Feel free to add more.


----------



## Grandmaster Yoda (Jan 18, 2014)

I understood them. I am elated and frequently experience powerful emotions.


----------



## Cosmic Hobo (Feb 7, 2013)

Excuse for being late:
‘Late? My dear fellow,’ expostulated Clotaire. He leaned back in his chair, and steepled his fingers. ‘What do you know of advanced physics? Time is (1) relative, and (2) a function of gravity. Since time slows down as gravity increases (for instance, in a black hole), it therefore follows that: As we eat (adding mass to our bodies, increasing our gravity), our personal time slows down. Therefore, while you may believe that two hours have gone by since I sallied forth in pursuit of provender, in my personal time stream it is only fifteen minutes. Ha!’


----------



## cannamella (Mar 25, 2014)

ENTP: "Perspective is the greatest thing a human ever has!"
INTJ: "Well, that's one perspective."


----------



## Enistery (Feb 13, 2015)

I think the Freudian Slip one was my personal favourite.


----------



## Derange At 170 (Nov 26, 2013)

SJs

Edit: oh, it says _will_ understand.


----------



## TuesdaysChild (Jan 11, 2014)

Sorry to burst your bubble. I understood these jokes as well. Next.


----------



## CosmicYeti (Dec 15, 2014)

You do realise that Feelers are not stupid or lack general knowledge right?

On a sidenote,
How many bulbs does it take to change a human?


----------



## Yeezus (Feb 22, 2014)

But they're not as interested in science as NTs.


----------



## Yeezus (Feb 22, 2014)

CosmicYeti said:


> You do realise that Feelers are not stupid or lack general knowledge right?
> 
> On a sidenote,
> How many bulbs does it take to change a human?


But they're not as interested in science as NTs.


----------



## CosmicYeti (Dec 15, 2014)

I'm not sure if that's true. I've known many NFs that are interested in science (myself included) and many NTs that are not. A need to understand how the world works is universal. Plus laughing at these jokes is not a matter of whether or not you spend your free time buried in Feynman's works. They're common knowledge. They're pretty funny too.


----------



## 12fingers (Oct 15, 2014)

CosmicYeti said:


> @Yeezus I'm not sure if that's true. I've known many NFs that are interested in science (myself included) and many NTs that are not. A need to understand how the world works is universal. Plus laughing at these jokes is not a matter of whether or not you spend your free time buried in Feynman's works. They're common knowledge. They're pretty funny too.

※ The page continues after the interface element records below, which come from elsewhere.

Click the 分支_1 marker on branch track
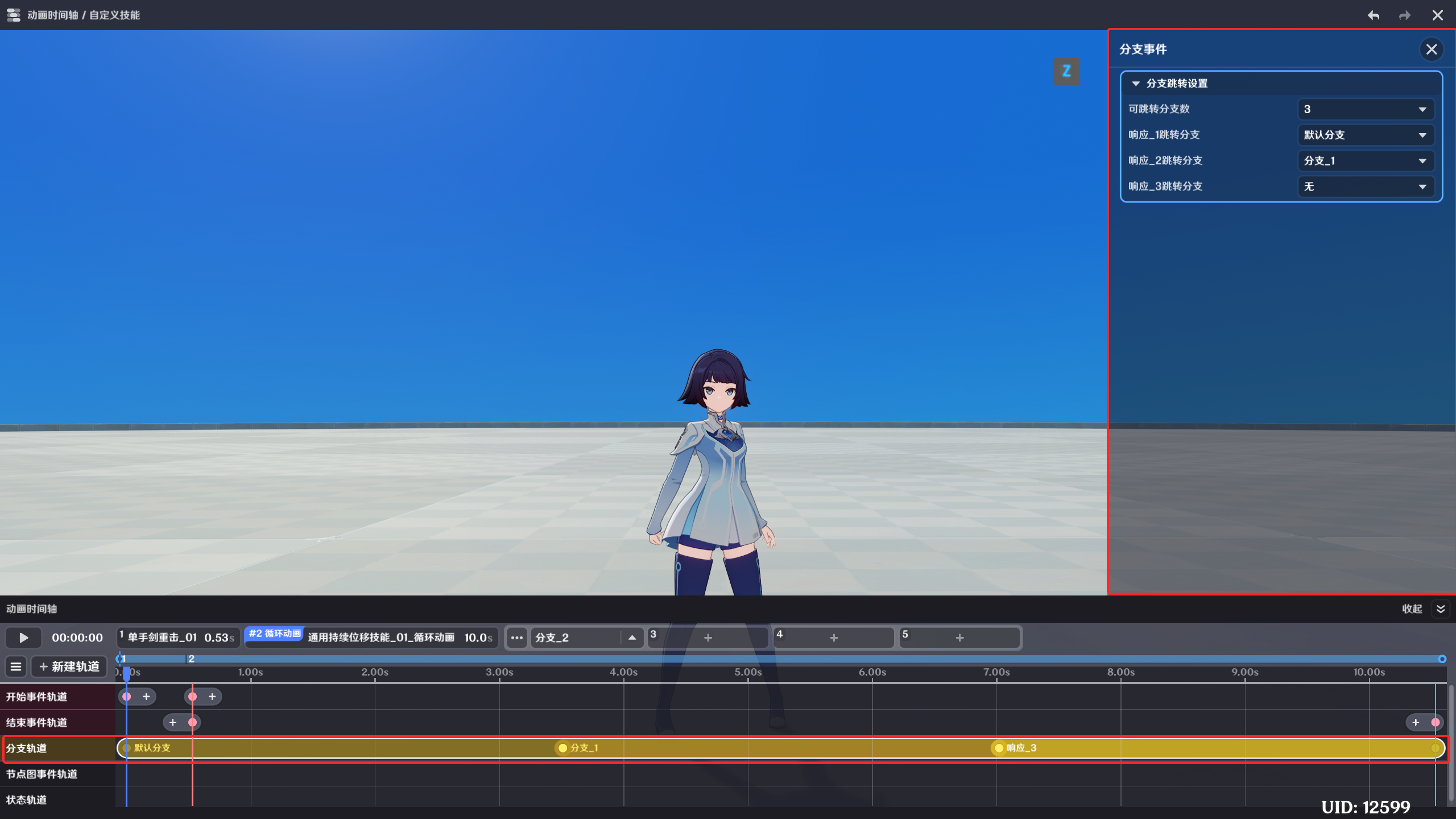This screenshot has width=1456, height=819. click(x=563, y=748)
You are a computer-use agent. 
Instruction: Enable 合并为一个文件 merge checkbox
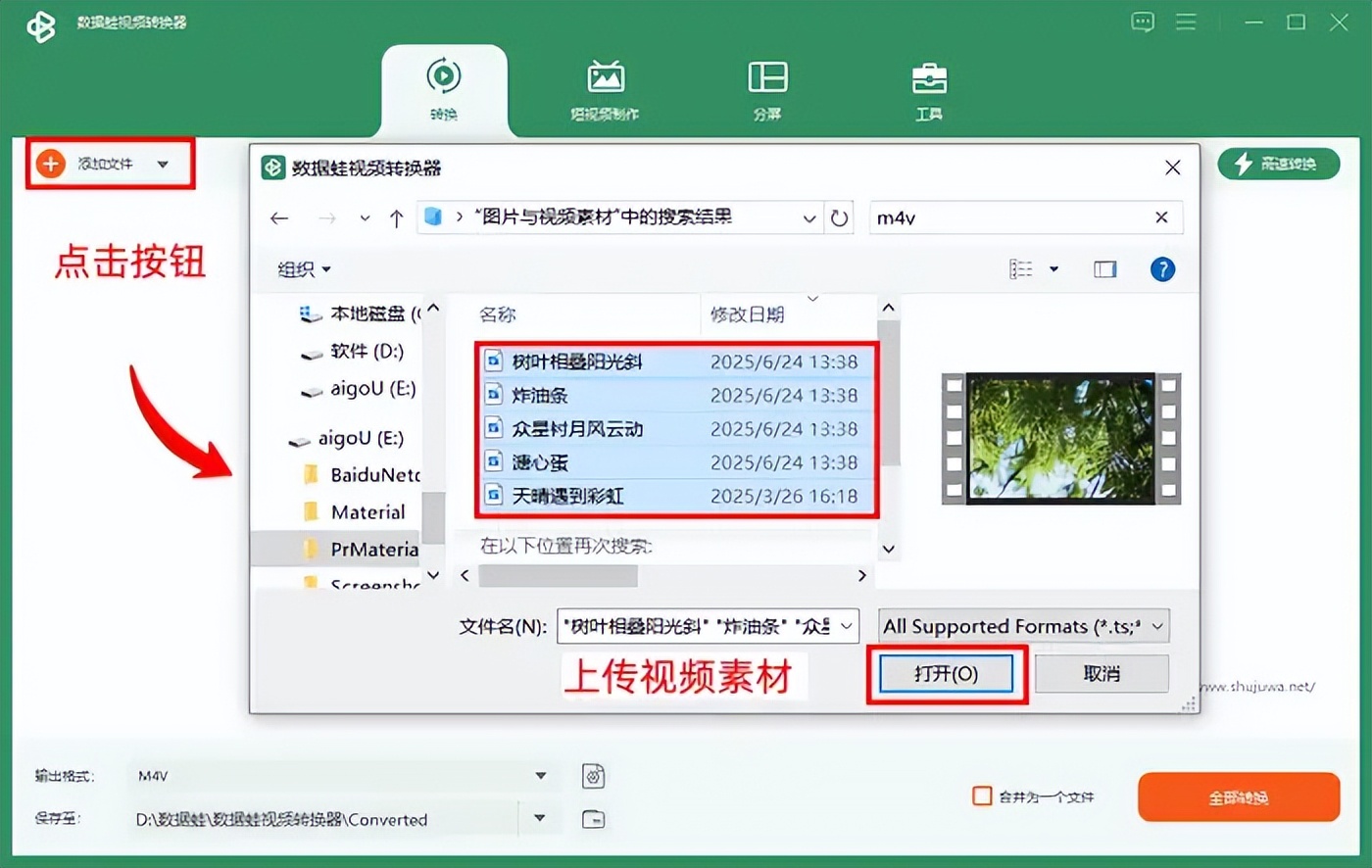tap(981, 796)
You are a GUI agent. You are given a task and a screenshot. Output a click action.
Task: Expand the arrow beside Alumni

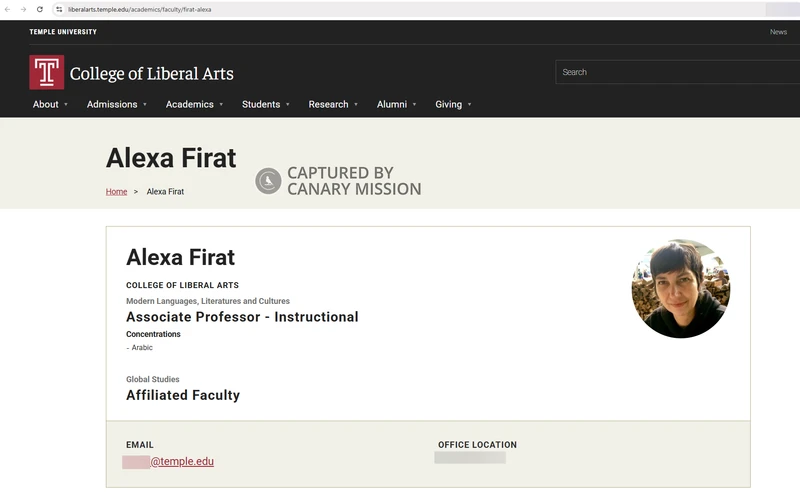414,105
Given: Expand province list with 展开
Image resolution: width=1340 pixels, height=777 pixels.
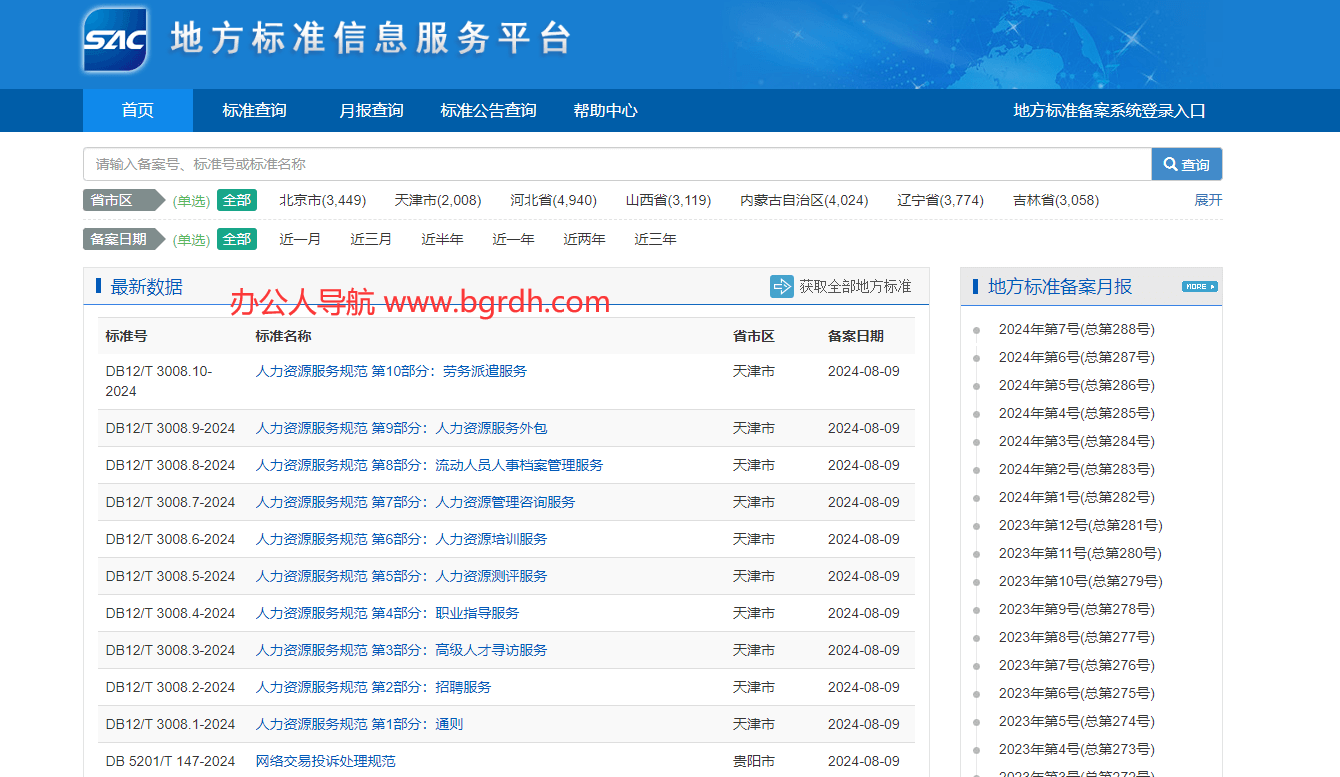Looking at the screenshot, I should 1208,200.
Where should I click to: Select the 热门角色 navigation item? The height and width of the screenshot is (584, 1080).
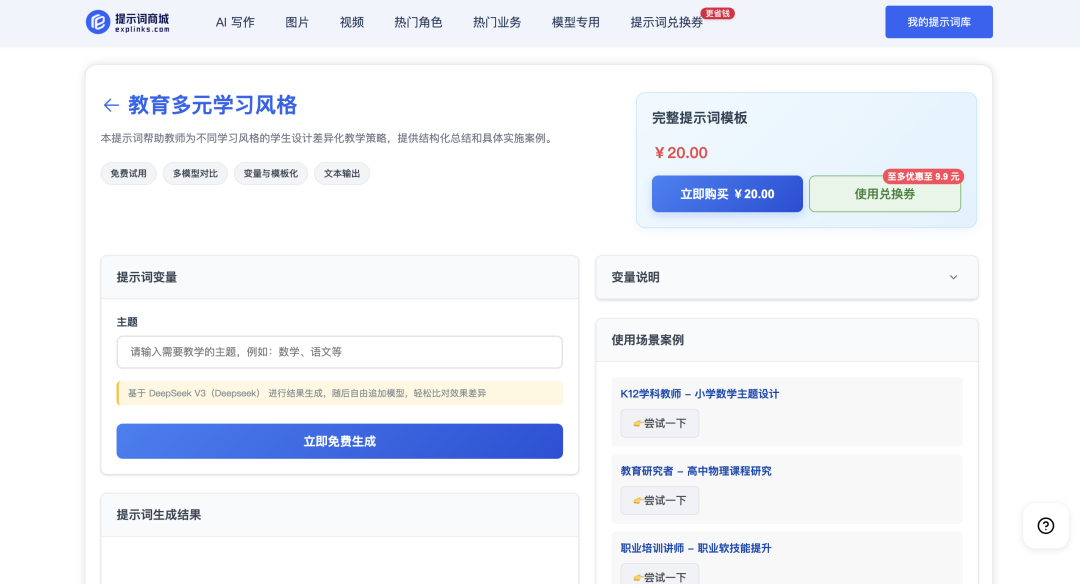point(418,22)
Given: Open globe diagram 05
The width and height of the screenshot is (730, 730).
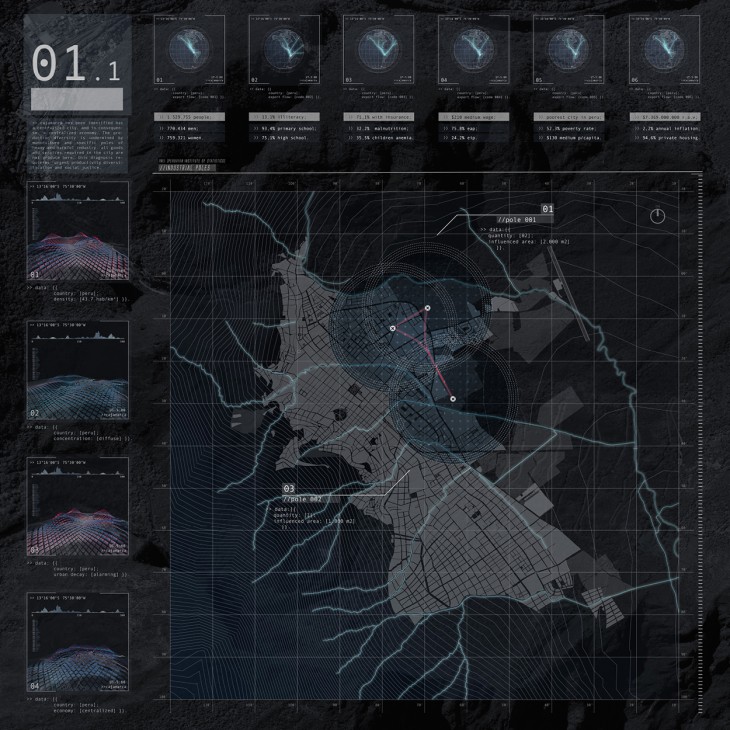Looking at the screenshot, I should coord(568,49).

Agreed. I understood these as a result of a high school level education in sciences.


----------



## Owner Of A Lonely Heart (Jun 5, 2012)

I understood them


----------



## Grandmaster Yoda (Jan 18, 2014)

Don’t worry about what other people think, because they rarely do.


----------



## ninjahitsawall (Feb 1, 2013)

Grandmaster Yoda said:


> Don’t worry about what other people think, because they rarely do.


Conspiracy theorists should take that advice.


----------